5 Entry Level Cognacs Under $55
Diving into any new spirit comes with a certain degree of intimidation. But Cognac is particularly difficult. Unlike whiskey, gin or tequila, there’s very few affordable entry points into the world of Cognac, and it comes with a bit of a stigma. Many see it as the spirit of an older generation (hi, grandpa!) or think it’s only served with cigars at fancy clubs. But Cognac is actually ridiculously delicious, often with notes of apricot and other stone fruits, as well as raisins and nuts. Plus, it’s a necessary ingredient for many classic cocktails like the Sidecar and the Vieux Carré.
The French brandy is known in its eponymous region as l’eau de vie (or, the water of life). Unlike other brandies, Cognac must be made with a base of Ugni Blanc grapes, distilled twice and aged at least two years to qualify as a VS (very special), four years for VSOP (very superior old pale) or six for an XO (extra-old).

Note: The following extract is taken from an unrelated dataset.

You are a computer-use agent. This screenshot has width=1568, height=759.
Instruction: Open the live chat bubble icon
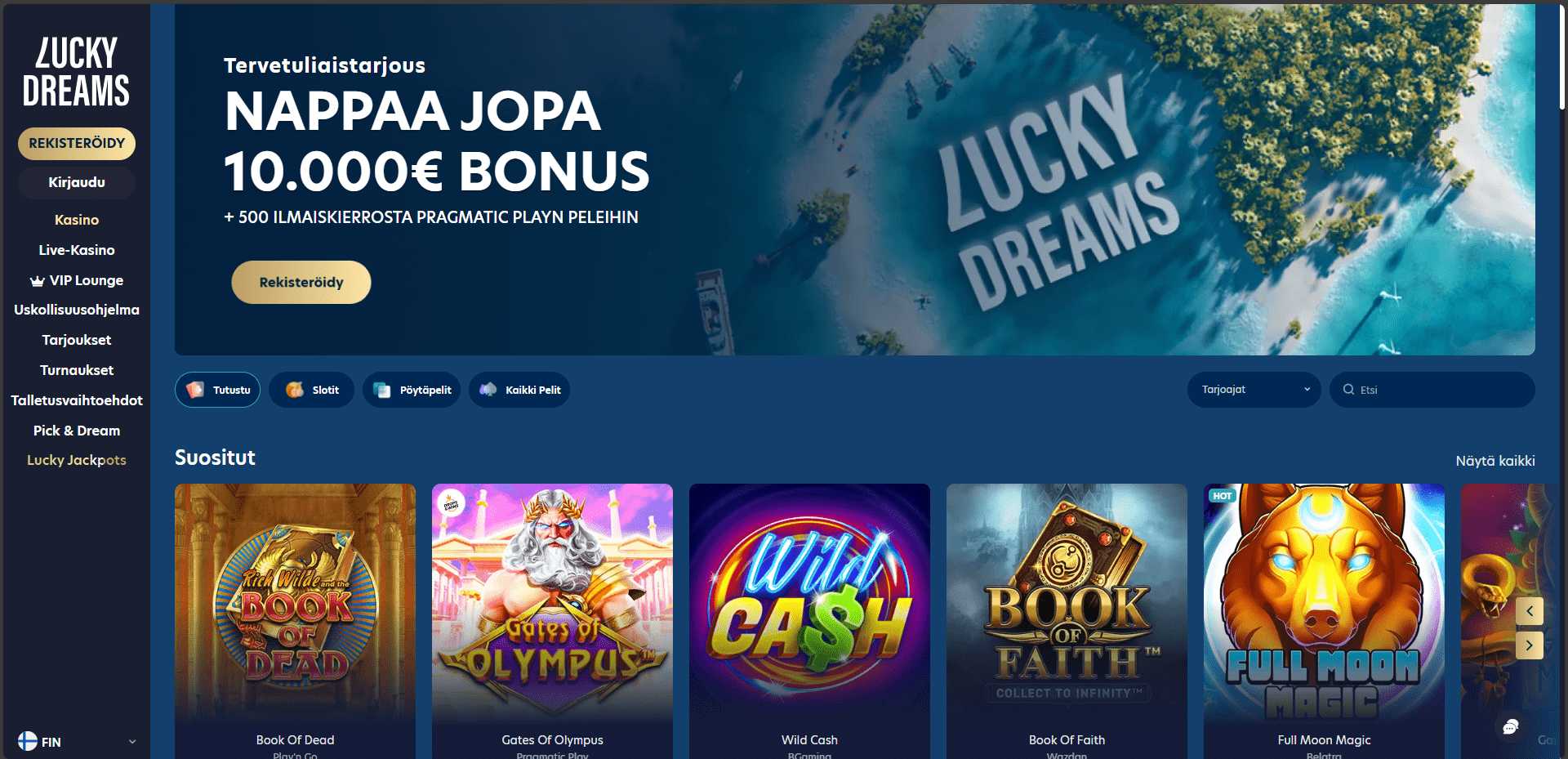[x=1511, y=726]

But those are only age minimums. Many Cognacs spend 20-plus years in the barrel, which is why a good number of bottlings you’ll find carry price tags upwards of $150 to $220. Understandably, Cognac newbs are unlikely to drop that kind of dough—even if these expensive Cognacs taste like nectar from the gods. To make the beginner’s journey into the French spirit easier—and a little more wallet-friendly—here are five choice bottles for under $55.
Landy VSOP, $30
This VSOP form Landy isn’t the most expensive Cognac, nor is it the most complex. But what it lacks in complexity, it makes up for in a wave of flavor. Flecked with rich notes of vanilla and caramel, it’s a great way to get a Cognac collection started.
Hine Rare VSOP, $45
If you want a bit more bite in your glass, try this VSOP from Hine. It’s blended with 25 different spirits from the Grand and Petite Champagne regions of Cognac, the youngest of which is aged for six years. You’ll get plenty of nice leathery notes, as well as toffee and dried fruit sweetness, with a zing of alcohol. If you’re not sipping this in a room filled with plenty of leather-bound books, you’re doing it wrong.
Pierre Ferrand Ambre, $45
More honey-golden than amber in hue, this bright Cognac leans on notes of raisins, vanilla, spices and orange peel. It’s aged 10 years, so you’ll get a bit of oakiness too. And while it’s a great Cognac to sip on its own, you’ll find that it works just as well in cocktails (swap it in for whiskey in an Old Fashioned and thank us later).
Hennessy Master Blender’s Selection N°1, $45 for 375ml
Though this bottle looks more like a craft bourbon than a Cognac, rest assured: Inside lies a nutty, dried fruit-forward spirit with just a hint of spice that’s incredibly easy to drink. Unlike Hennessy’s portfolio of famed VS and VSOP offerings, this spirit isn’t classified under any of the typical Cognac nomenclature. It began as a side project for the brand’s master blender and launched exclusively in the U.S. in October. Though it’s a bit expensive for just 375 ml, it’s a great way to get your feet wet with a familiar brand.
Those looking for a Cognac that’s impressively rich in flavor should try this expression from Camus. The grapes used to craft this were harvested from the small island Île de Ré, which supposedly have higher iodine content than grapes from the mainland. The eau de vie is then aged in toasted barrels in an “extremely damp” cellar, resulting in a spirit that’s rich in caramel, with hints of salinity and wood.